For some employers, the immunity afforded by Florida law is not enough to satisfy their quest to deny benefits altogether to those who have been seriously injured in accidents. Not only will the employer try to deny that the accident happened in the course and scope of employment, but when a civil suit is brought after workers’ compensation benefits have been denied, the employer asserts the defense of workers’ compensation immunity in the civil suit. What the employer is doing is denying on the one hand that the injured person is entitled to workers’ compensation benefits, while claiming on the other hand in the civil case that the plaintiff’s only available remedy is through the workers’ compensation system.

Contradictory. Hypocritical. Thankfully, it doesn’t work in Florida.

In Rush v. BellSouth Telecommunications Inc. d/b/a AT&T Florida, 18 FLWCLB 22 (N.D. Fla. 2011), this tactic was attempted by the employer. In a well-reasoned and sensible decision, the United States District Court shot it down.

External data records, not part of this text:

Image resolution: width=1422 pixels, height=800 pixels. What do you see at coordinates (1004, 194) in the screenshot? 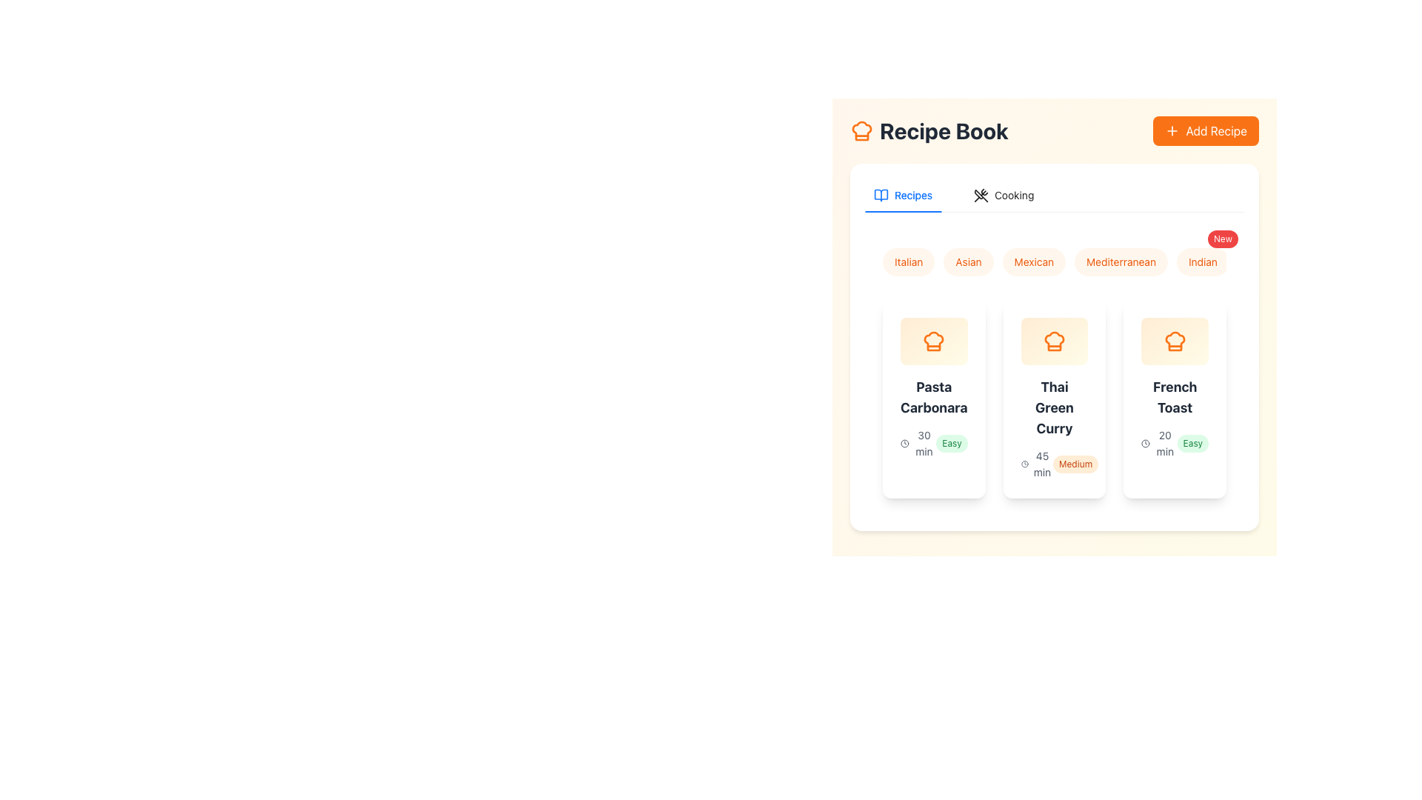
I see `the 'Cooking' tab in the tab navigation bar to switch to its content` at bounding box center [1004, 194].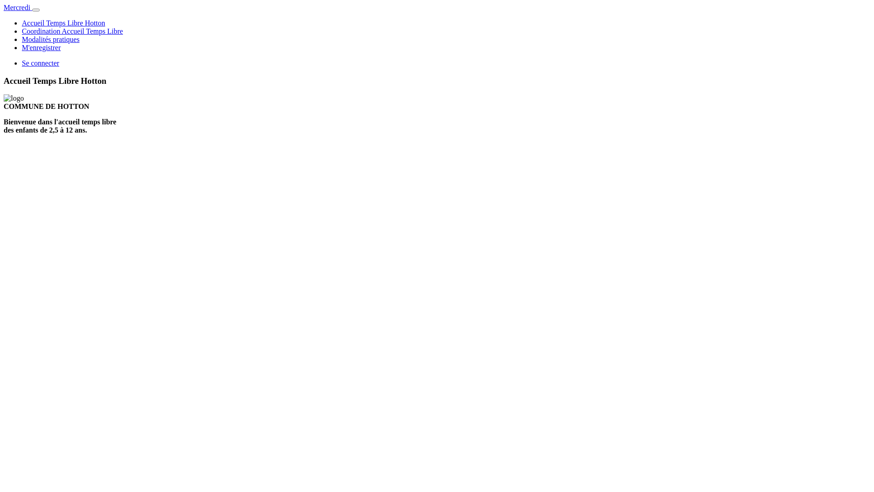 The height and width of the screenshot is (492, 874). What do you see at coordinates (4, 7) in the screenshot?
I see `'Mercredi'` at bounding box center [4, 7].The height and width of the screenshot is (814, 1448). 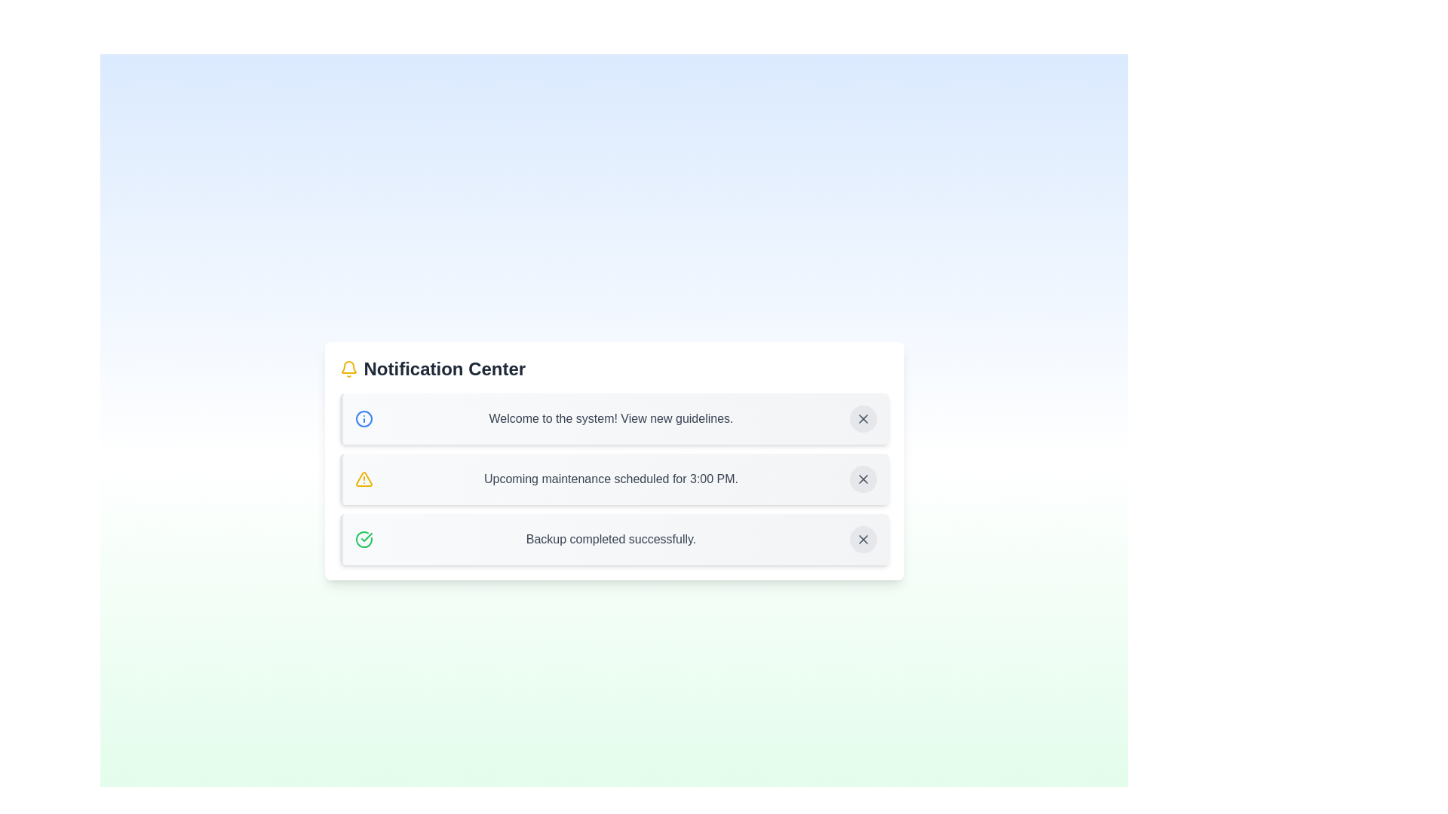 What do you see at coordinates (863, 480) in the screenshot?
I see `the dismiss button located at the right end of the second row of notifications, adjacent to the text 'Upcoming maintenance scheduled for 3:00 PM'` at bounding box center [863, 480].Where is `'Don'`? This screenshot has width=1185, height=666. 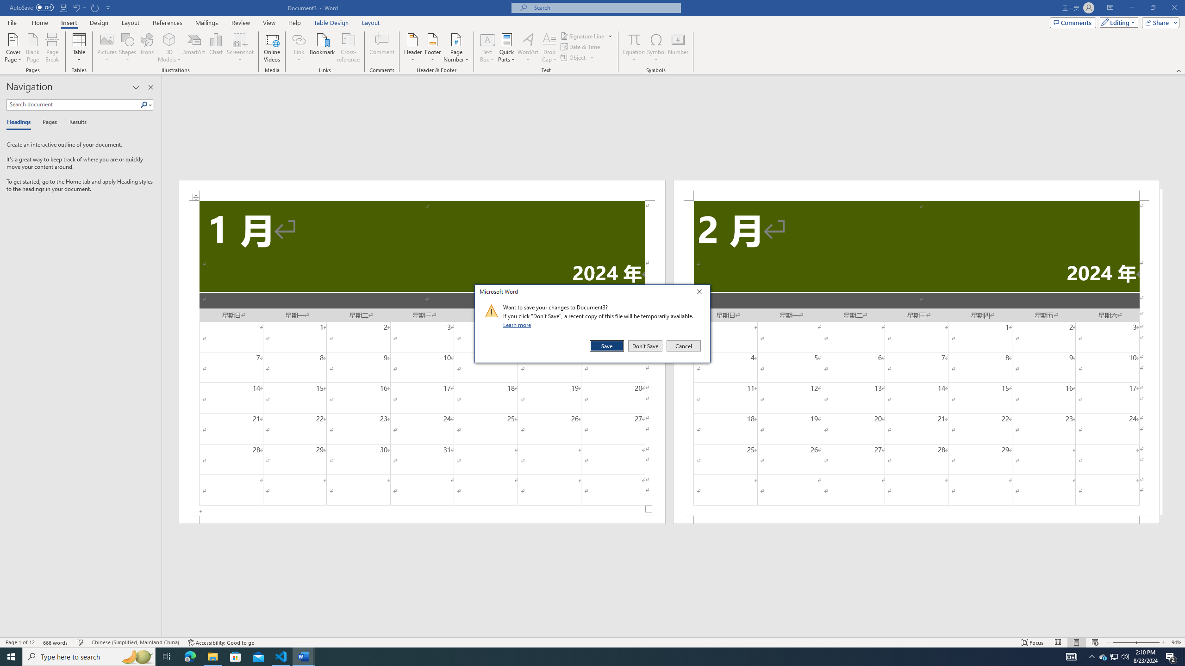 'Don' is located at coordinates (645, 346). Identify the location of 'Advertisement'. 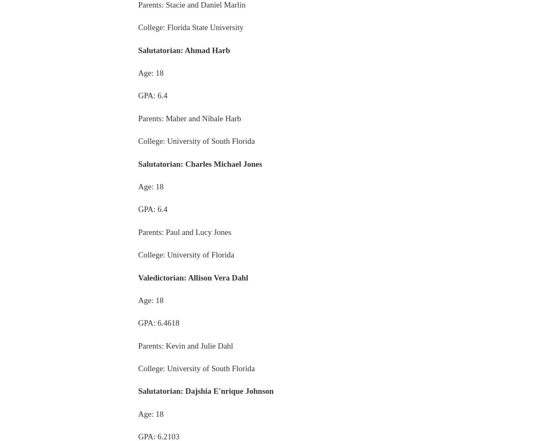
(268, 244).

Ms. Rush first filed a workers’ compensation Petition alleging “exposure to toxic mold, MRSA [methicillin-resistant staphyloccus aureus], and other complications related to `sick building.'” BellSouth responded to the Petition by asserting that “the exposure did not occur in the course and scope of her employment.” Rather than fight this defense through the workers’ compensation system, Ms. Rush dismissed the Petition and filed a negligence action in which she alleged “that BellSouth was negligent in its cleaning, maintenance, and operation of the Garden Street workplace; and that this negligence caused Rush to suffer injury and resulting damages.”